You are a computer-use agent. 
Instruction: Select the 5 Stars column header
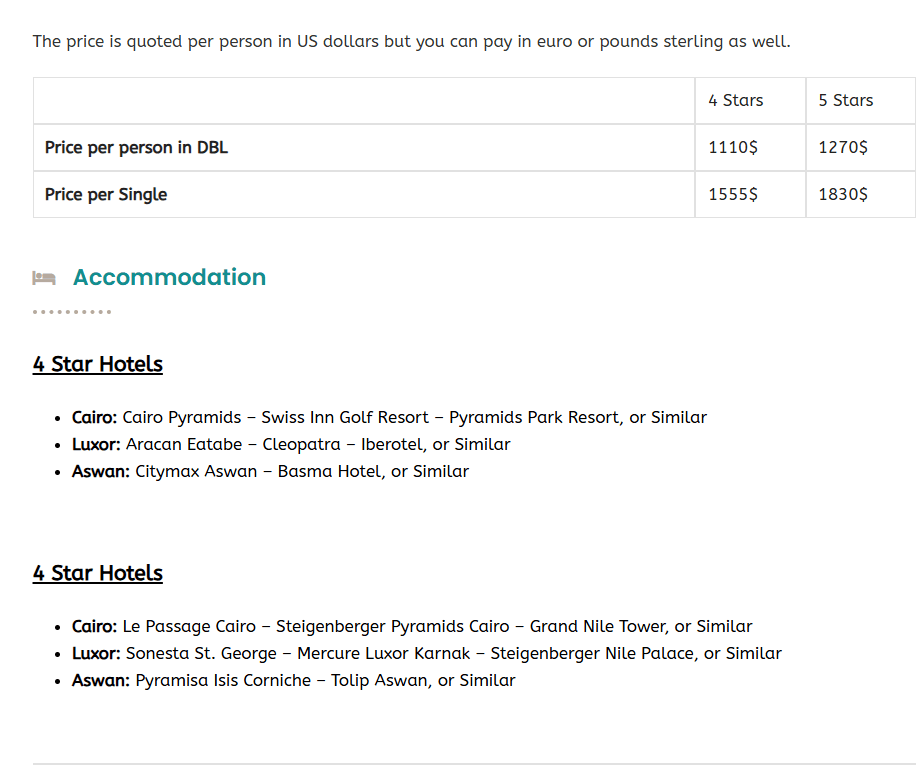coord(845,100)
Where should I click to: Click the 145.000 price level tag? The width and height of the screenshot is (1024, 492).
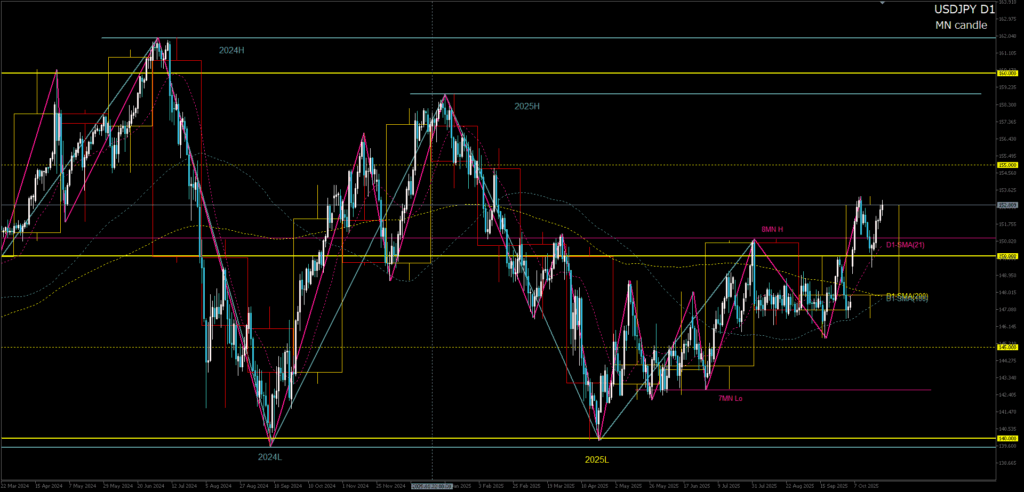pyautogui.click(x=1007, y=347)
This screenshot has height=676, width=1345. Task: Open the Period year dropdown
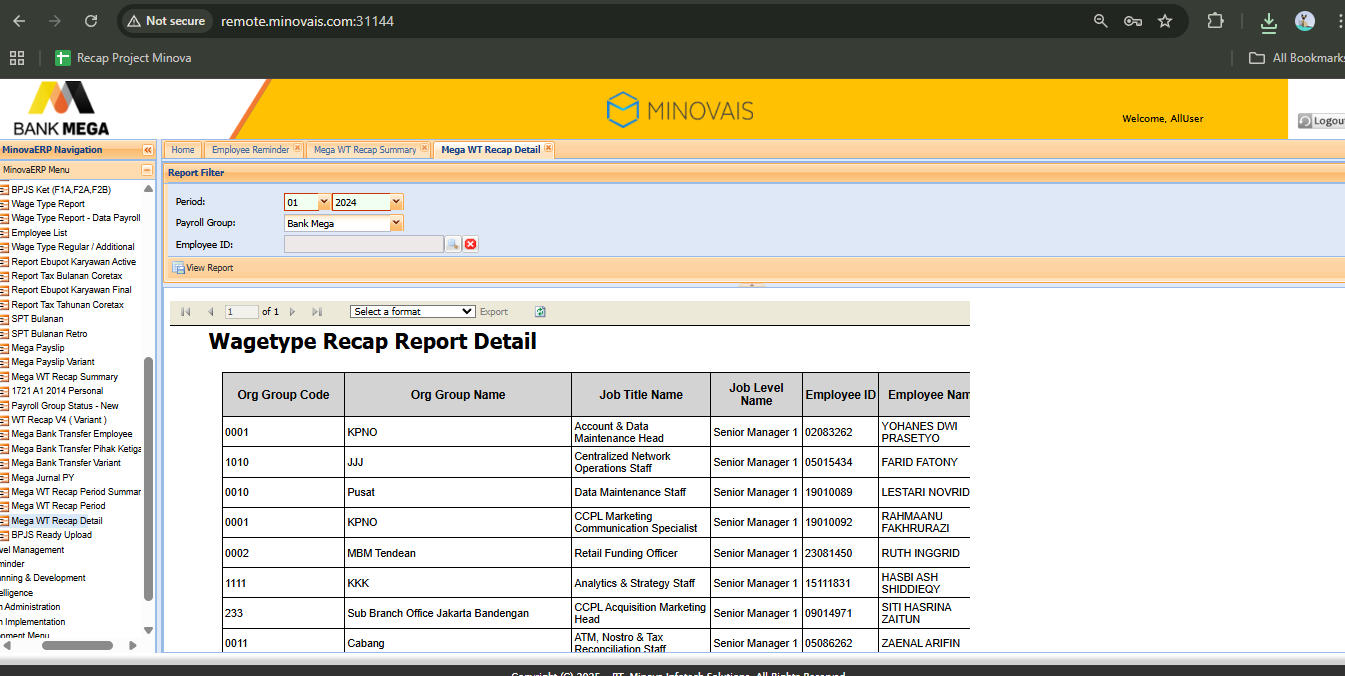(x=396, y=202)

┄┄┄┄┄┄┄┄┄┄

**Exercise prompt**
Would you mind transcribing the material exactly, without the pictures?

**Task result**
You are a computer-use agent. 
Instruction: Select the 5 Stars column header
coord(845,100)
Where should I click to: Click the 145.000 price level tag? The width and height of the screenshot is (1024, 492).
pyautogui.click(x=1007, y=347)
This screenshot has height=676, width=1345. Task: Open the Period year dropdown
(x=396, y=202)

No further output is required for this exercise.